> [EXERCISE OBJECTIVE]: Take each line of the records below that contains the string "icon" and copy it.

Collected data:
☆ ☆ ☆

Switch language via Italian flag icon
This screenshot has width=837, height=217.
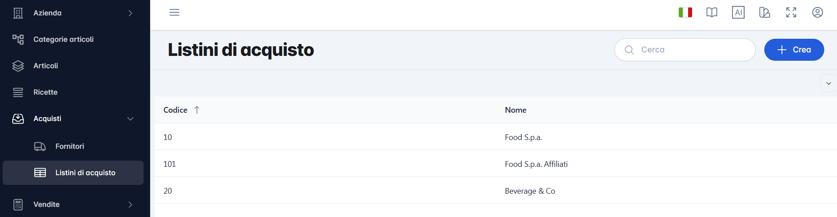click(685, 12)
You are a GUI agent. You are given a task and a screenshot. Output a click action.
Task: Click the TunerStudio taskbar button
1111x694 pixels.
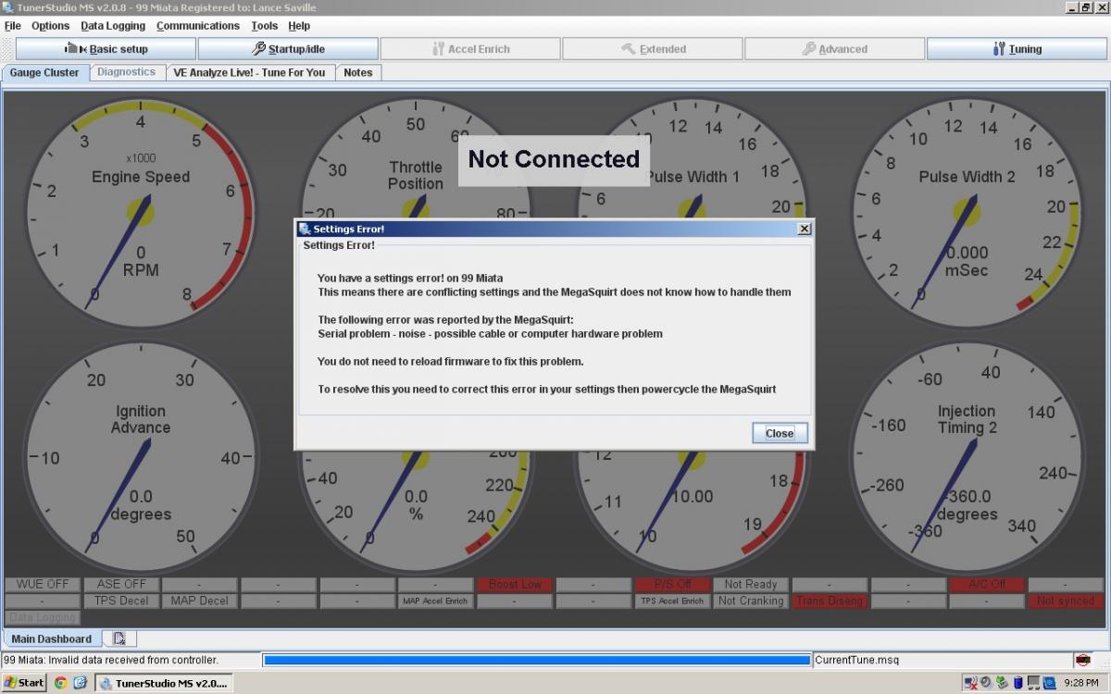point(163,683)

☆ ☆ ☆

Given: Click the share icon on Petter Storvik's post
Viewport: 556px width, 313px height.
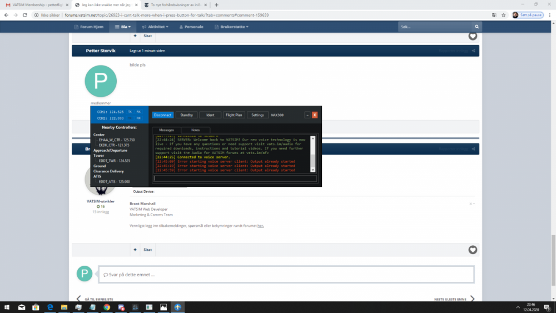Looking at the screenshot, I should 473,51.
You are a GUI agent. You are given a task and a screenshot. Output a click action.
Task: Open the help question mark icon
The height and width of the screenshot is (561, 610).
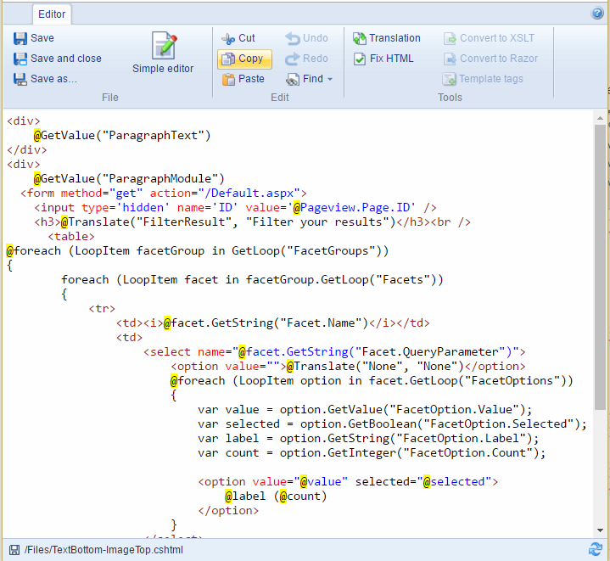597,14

☆ ☆ ☆

> [SOLVED PROBLEM]:
Switch language via Italian flag icon
Given: Click the share icon on Petter Storvik's post
Task: Open the help question mark icon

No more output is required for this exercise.